- **EXERCISE DESCRIPTION**: Show every line in the records below that contains the word "button".

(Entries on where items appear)
★ ★ ★ ★ ★ ★ ★
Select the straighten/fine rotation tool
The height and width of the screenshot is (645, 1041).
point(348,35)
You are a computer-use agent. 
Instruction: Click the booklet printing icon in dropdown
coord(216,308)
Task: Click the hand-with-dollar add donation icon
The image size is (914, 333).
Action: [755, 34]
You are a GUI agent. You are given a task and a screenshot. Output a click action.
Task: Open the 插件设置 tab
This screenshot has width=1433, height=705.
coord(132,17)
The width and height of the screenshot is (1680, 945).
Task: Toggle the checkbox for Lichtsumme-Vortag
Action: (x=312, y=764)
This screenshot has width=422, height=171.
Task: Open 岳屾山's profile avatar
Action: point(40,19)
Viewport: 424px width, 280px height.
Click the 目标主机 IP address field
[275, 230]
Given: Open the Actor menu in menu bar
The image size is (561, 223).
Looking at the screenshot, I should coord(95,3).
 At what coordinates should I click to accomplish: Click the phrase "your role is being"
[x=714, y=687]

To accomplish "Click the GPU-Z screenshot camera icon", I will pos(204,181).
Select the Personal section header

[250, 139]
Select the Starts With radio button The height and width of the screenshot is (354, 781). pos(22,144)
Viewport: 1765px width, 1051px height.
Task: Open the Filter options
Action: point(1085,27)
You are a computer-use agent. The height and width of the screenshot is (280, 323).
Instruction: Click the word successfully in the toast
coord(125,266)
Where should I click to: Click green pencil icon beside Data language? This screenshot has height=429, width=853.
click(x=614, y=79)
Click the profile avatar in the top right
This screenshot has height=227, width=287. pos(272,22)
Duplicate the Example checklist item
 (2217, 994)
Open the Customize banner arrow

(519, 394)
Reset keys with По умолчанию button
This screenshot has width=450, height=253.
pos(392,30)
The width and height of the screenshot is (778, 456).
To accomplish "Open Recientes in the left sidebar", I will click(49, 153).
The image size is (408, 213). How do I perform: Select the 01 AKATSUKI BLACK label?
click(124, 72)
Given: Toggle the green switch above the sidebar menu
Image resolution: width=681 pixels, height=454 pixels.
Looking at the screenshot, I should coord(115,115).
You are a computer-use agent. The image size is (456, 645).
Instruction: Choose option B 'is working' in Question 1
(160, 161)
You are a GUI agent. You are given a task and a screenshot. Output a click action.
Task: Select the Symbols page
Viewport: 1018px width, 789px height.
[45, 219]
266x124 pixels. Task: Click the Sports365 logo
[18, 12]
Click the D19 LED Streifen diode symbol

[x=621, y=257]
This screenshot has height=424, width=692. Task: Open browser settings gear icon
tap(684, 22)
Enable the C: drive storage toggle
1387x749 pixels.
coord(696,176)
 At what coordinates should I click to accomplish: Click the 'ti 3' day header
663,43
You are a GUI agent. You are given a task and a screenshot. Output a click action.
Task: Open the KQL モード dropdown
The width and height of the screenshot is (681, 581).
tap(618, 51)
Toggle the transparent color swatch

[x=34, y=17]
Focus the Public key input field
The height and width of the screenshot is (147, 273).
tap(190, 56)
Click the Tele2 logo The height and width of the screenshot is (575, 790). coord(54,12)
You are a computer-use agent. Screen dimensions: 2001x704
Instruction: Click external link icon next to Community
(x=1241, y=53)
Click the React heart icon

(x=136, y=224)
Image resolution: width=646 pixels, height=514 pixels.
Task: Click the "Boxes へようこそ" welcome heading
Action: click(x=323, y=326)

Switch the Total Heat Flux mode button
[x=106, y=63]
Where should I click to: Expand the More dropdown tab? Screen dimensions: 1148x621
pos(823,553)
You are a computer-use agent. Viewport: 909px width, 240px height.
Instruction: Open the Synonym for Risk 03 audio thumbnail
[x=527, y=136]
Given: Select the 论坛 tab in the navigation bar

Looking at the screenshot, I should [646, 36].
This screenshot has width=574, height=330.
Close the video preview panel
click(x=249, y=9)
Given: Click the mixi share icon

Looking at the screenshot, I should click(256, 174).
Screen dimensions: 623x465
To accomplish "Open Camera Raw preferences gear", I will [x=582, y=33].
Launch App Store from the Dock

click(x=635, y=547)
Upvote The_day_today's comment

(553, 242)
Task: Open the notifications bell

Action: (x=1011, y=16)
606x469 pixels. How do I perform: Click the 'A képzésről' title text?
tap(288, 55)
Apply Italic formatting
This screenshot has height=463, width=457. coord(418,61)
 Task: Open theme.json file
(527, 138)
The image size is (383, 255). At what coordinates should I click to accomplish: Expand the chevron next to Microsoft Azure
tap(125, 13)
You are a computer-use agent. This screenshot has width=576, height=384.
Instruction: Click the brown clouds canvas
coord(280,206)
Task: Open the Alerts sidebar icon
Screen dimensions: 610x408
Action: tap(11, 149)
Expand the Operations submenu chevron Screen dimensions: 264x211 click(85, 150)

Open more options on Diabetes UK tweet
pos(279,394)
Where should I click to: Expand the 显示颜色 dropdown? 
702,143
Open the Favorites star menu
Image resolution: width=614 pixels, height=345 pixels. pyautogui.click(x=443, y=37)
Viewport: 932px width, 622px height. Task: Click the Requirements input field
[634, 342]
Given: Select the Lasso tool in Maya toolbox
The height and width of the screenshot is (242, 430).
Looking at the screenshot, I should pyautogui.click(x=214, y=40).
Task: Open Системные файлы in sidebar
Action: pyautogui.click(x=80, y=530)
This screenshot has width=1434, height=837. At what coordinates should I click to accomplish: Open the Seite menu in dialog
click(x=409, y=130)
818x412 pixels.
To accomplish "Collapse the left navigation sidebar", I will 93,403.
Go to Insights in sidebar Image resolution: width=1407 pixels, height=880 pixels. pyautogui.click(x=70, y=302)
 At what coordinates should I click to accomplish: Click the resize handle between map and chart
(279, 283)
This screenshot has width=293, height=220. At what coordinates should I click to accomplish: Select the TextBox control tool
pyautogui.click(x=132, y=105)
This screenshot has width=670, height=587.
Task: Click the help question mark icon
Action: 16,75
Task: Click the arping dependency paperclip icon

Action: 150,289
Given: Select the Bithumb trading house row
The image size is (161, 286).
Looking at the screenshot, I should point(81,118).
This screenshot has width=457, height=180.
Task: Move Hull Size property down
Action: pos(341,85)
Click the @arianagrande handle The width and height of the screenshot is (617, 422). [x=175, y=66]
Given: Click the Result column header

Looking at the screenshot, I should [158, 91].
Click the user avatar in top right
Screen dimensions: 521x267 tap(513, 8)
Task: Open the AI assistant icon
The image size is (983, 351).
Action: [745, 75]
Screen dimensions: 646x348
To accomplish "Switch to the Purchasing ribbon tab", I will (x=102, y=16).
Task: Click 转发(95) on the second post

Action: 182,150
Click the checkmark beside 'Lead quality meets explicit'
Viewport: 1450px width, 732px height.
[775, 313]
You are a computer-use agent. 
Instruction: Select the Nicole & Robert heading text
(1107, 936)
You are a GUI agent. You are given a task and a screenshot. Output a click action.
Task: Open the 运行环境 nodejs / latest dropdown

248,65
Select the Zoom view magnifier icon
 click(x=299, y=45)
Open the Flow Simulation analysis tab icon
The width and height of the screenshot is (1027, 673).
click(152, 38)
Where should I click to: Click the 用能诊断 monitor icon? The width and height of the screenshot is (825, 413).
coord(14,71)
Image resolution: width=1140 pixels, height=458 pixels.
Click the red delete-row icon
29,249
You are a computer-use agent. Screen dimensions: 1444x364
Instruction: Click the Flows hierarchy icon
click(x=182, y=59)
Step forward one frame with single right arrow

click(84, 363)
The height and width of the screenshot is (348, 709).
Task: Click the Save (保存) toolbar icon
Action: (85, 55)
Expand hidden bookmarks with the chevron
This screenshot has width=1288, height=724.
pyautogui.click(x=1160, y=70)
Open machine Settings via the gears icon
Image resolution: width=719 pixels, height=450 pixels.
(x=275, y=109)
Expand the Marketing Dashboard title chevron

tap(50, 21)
★ ★ ★ ★ ★ ★ ★
- **SOLUTION BELOW**:
Select the Starts With radio button The height and width of the screenshot is (354, 781). pos(22,144)
Reset keys with По умолчанию button
Switch the Total Heat Flux mode button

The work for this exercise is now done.